SKYRIZI SOLUTION FOR INJECTION IN PRE-FILLED PEN 150MG/ML
2. INDICATIONS
2.1 Plaque Psoriasis
SKYRIZI is indicated for the treatment of moderate to severe plaque psoriasis in adults who are candidates for systemic therapy or phototherapy.
2.2 Psoriatic Arthritis
SKYRIZI is indicated for the treatment of active psoriatic arthritis in adults who have an inadequate response or who have been intolerant to at least one prior disease-modifying antirheumatic drug (DMARD) therapy.
4. CONTRAINDICATIONS
SKYRIZI is contraindicated in patients with a history of serious hypersensitivity reaction to risankizumab or any of the excipients listed in section 15.2 (see WARNINGS AND PRECAUTIONS – please refer to the Product Insert/Patient Information Leaflet published on HSA for the full drug information ).

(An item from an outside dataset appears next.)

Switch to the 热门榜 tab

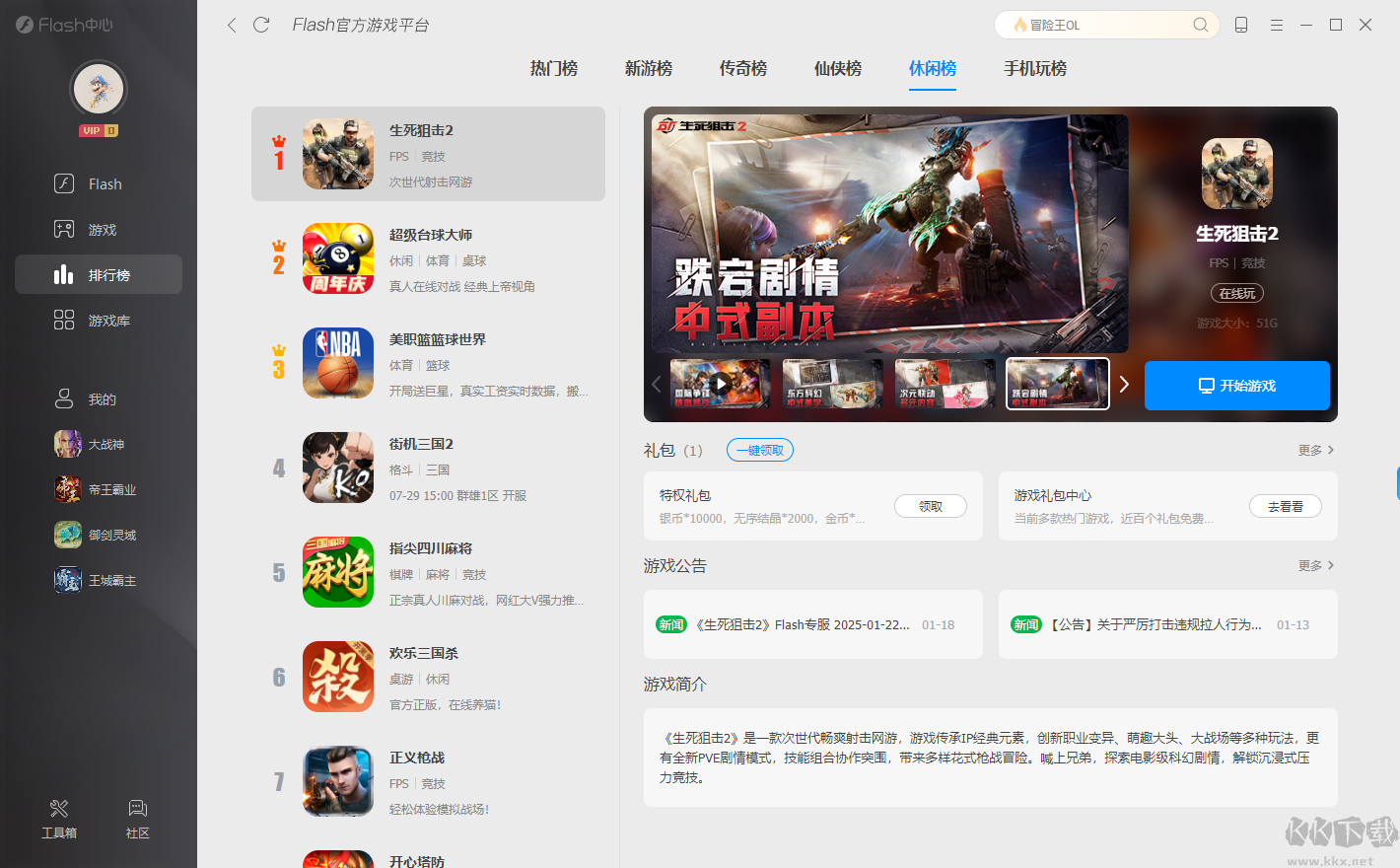pyautogui.click(x=554, y=68)
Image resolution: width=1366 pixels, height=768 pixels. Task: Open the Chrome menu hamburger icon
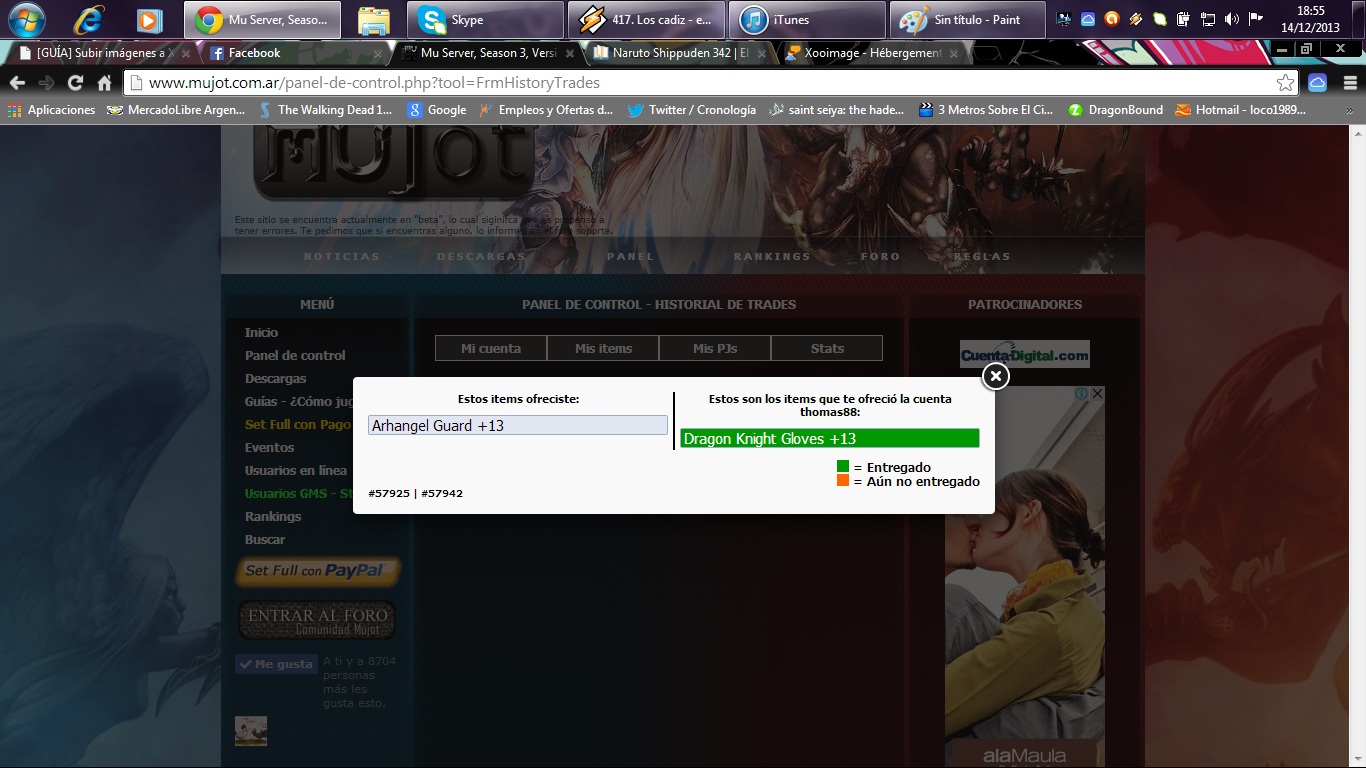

Clinically important active infections (e.g. active tuberculosis, see section 5.2 – please refer to the Product Insert/Patient Information Leaflet published on HSA for the full drug information).
3. DOSAGE AND ADMINISTRATION
3.1 Recommended Dosage
Plaque Psoriasis
The recommended dose is 150 mg administered by subcutaneous injection at Week 0, Week 4, and every 12 weeks thereafter.
Consideration should be given to discontinuing treatment in patients who have shown no response after 16 weeks of treatment. Some patients with initial partial response may subsequently improve with continued treatment beyond 16 weeks.
Psoriatic Arthritis
The recommended dose is 150 mg administered by subcutaneous injection at Week 0, Week 4, and every 12 weeks thereafter.
SKYRIZI may be used as monotherapy or in combination with non-biologic DMARDs.
3.2 Missed Dose
If a dose is missed, administer the dose as soon as possible. Thereafter, resume dosing at the regular scheduled time.
3.3 Dosing in Special Populations
Pediatrics
The safety and efficacy of SKYRIZI in patients with plaque psoriasis or psoriatic arthritis younger than 18 years of age have not yet been established.
Geriatric
No dose adjustment is required (see PHARMACOLOGIC PROPERTIES – please refer to the Product Insert/Patient Information Leaflet published on HSA for the full drug information. ).
There is limited information in subjects aged ≥ 65 years.
Renal or Hepatic Impairment
No specific studies were conducted to assess the effect of hepatic or renal impairment on the pharmacokinetics of SKYRIZI. These conditions are generally not expected to have any significant impact on the pharmacokinetics of monoclonal antibodies and no dose adjustments are considered necessary (see PHARMACOLOGIC PROPERTIES – please refer to the Product Insert/Patient Information Leaflet published on HSA for the full drug information. ).